Today is a good day for exceptional self-care. Today is also a good day to be mindful that I’m ill, and that illness is contagious. Today is a good day for a large box of tissues, and a handful of practices, and a good book. 🙂

My experience of life as a human primate is sometimes fairly…practical…and…gross. Graphic. Real. Biological. These elements of my human experience don’t accept much in the way of argument, denial, or avoidance; we are primates, we are mammals, we are biological creatures made of cells, and systems.

I spent last night quite sick. Today’s plans are no longer relevant; I am fatigued and aching, in pain, and a tad apathetic about the day to come. “I don’t feel well” is a phrase I suddenly recognize as also being characteristic of the ‘phrased in the negative’ figures of speech so common to me. Instead, this morning I will say it differently; I am in pain, and feel a lingering sense of illness and physical discomfort. “I don’t feel well” covers a lot of unstated territory, and isn’t really very specific at all, is it? “I feel ill” – or even “I feel unwell” – is easily every bit as specific (not very), and as polite, and manages to be a more powerful ‘I statement’. Nice bit of curriculum, Life – I could do without the terrible backache, and the nasty headache, they were not necessary to communicate the lesson.

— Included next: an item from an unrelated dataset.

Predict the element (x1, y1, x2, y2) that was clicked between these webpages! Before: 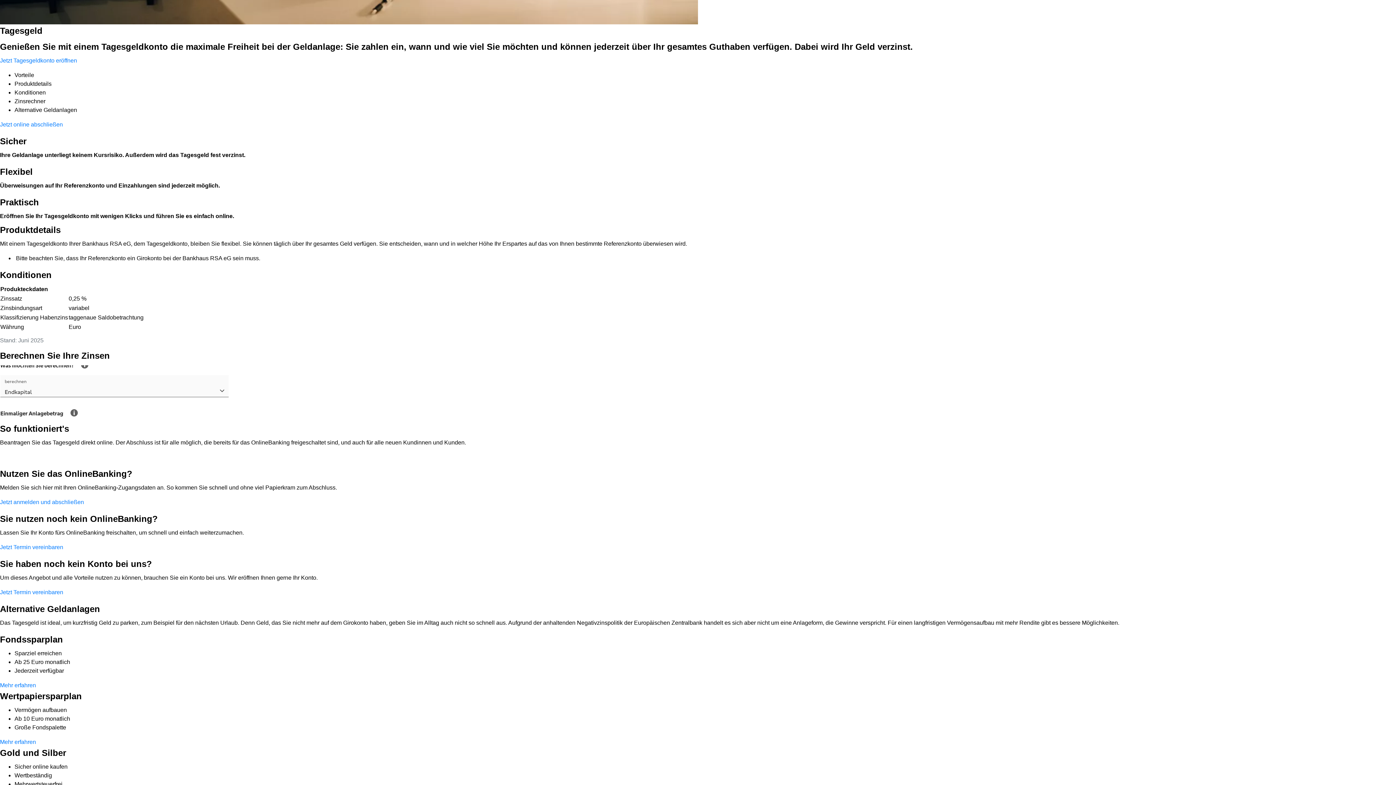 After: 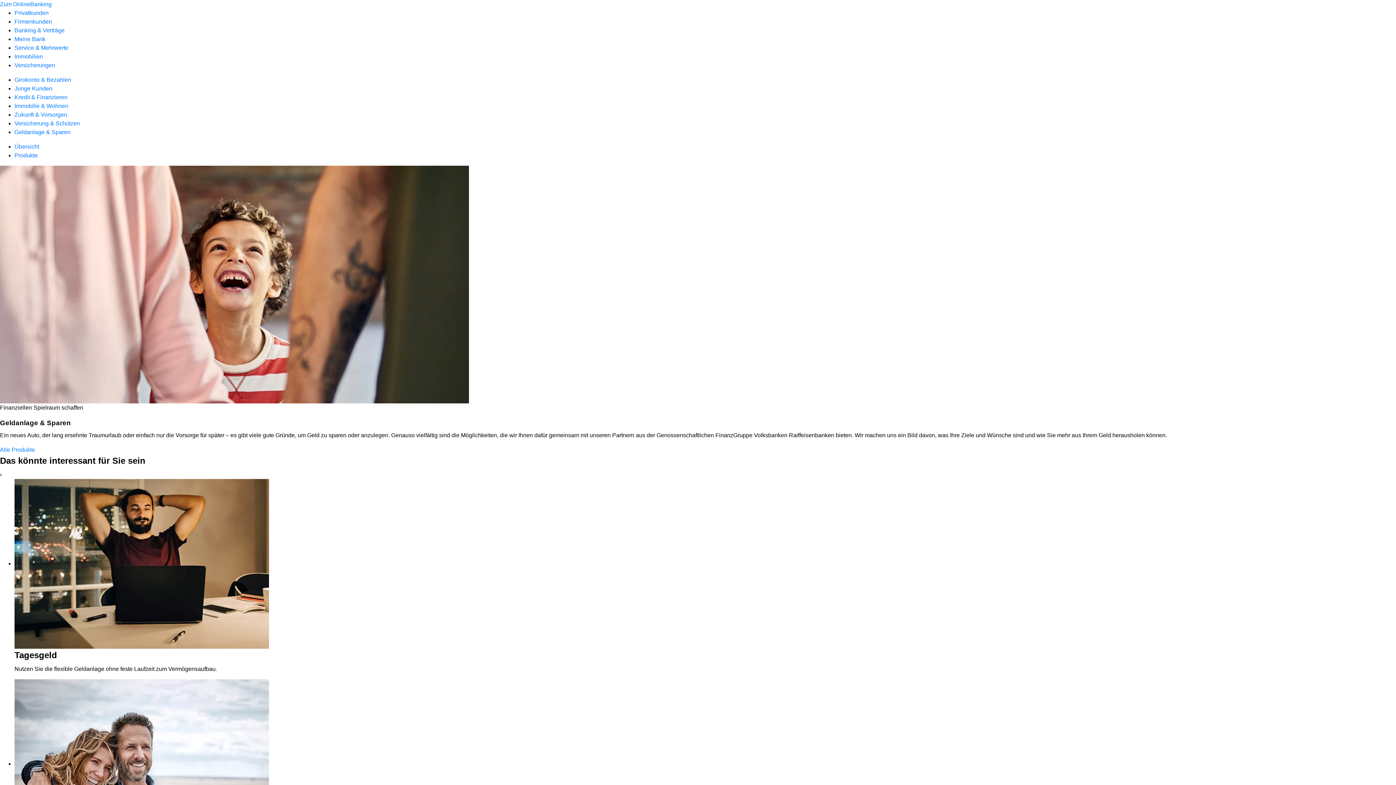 Action: bbox: (14, 129, 70, 135) label: Geldanlage & Sparen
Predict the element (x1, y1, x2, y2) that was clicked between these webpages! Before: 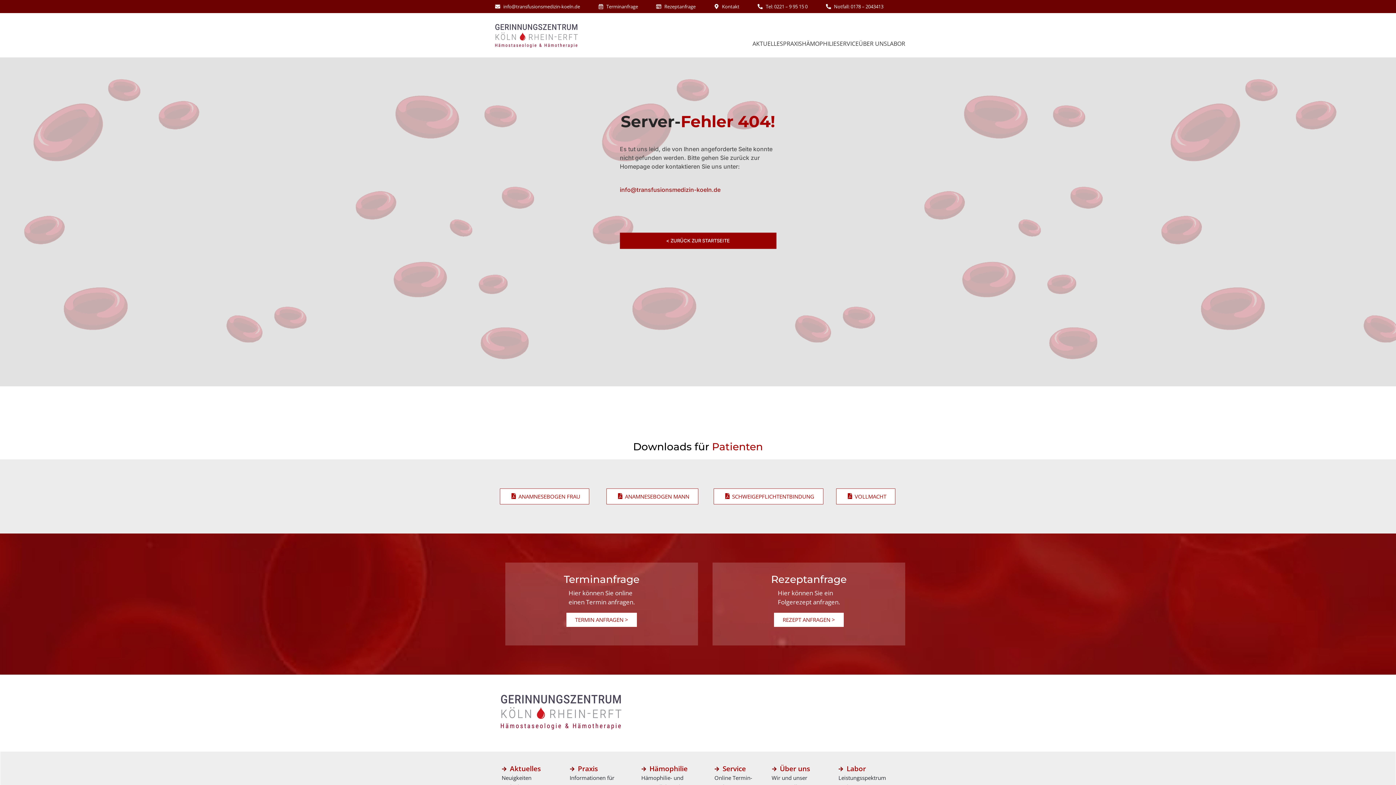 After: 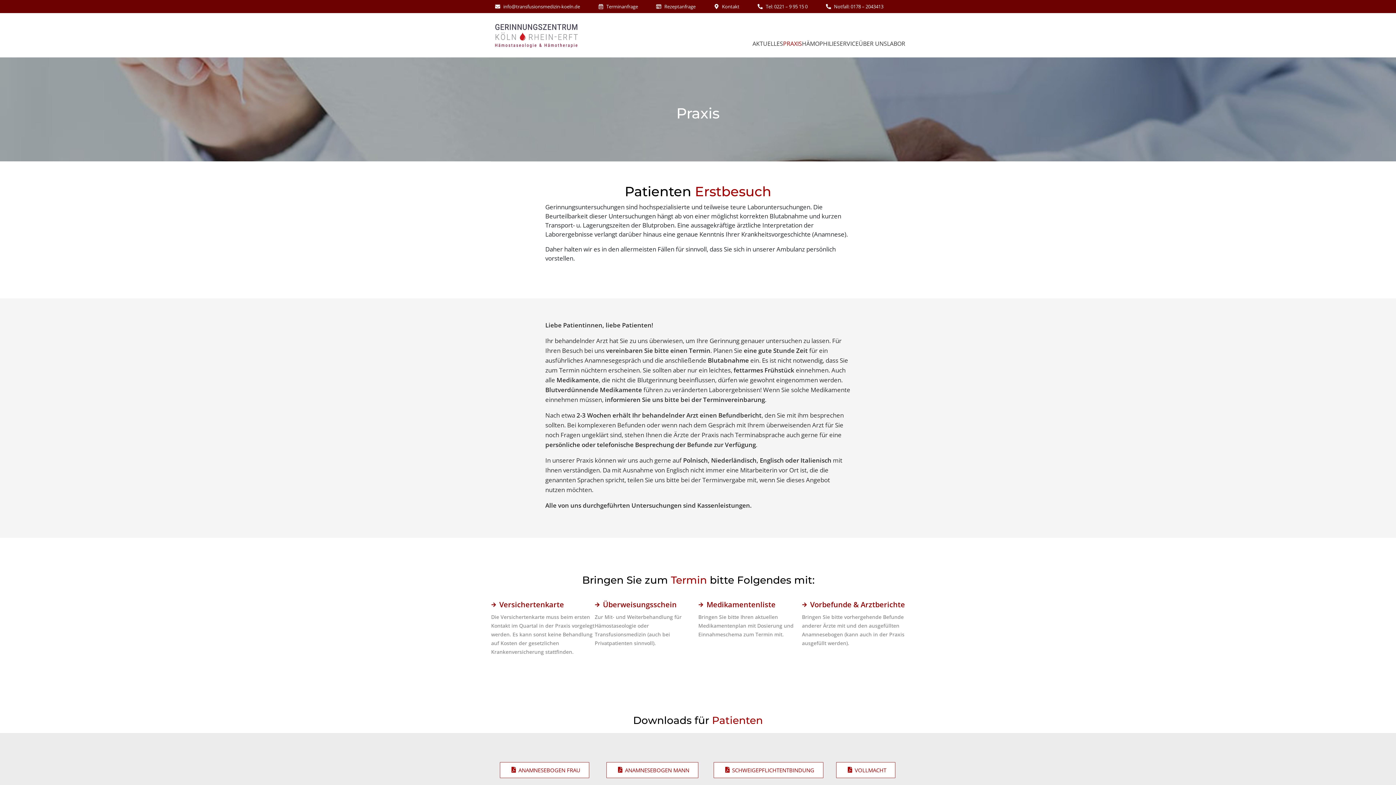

I would write more on some other morning. The backache from being sick during the night is quite distracting. I feel cross and irritable; pain just sucks like that. Seems like a good day to slow down, meditate more, nap some, and be kind to myself. It seems like a good day to relax and watch fish swim. It is also a good day to practice practices, to consider things with perspective, attention, and care, and to read The Four Agreements.

Today I will take care of me. I will take the very best care of me that I know how to do. I will use the opportunity to enjoy some of the lovely qualities of being me that life is often too fast paced to really slow down for day-to-day – and perhaps find new habits along the way that allow me to do so more easily, more often. Today  I will make a point of being kind and patient with others, too, because it is what I want for myself. It is a good day to pass over the chaos, to rise from the damage, and to continue my journey engaged, present, and enjoying my experience with a beginner’s mind. The map may not be the world, but I am my own cartographer on this journey, and it is what I choose to make of it in so many important ways.

Letting in the light, letting in the love, and open to the possibilities.

Letting in the light, letting in the love, and open to the possibilities.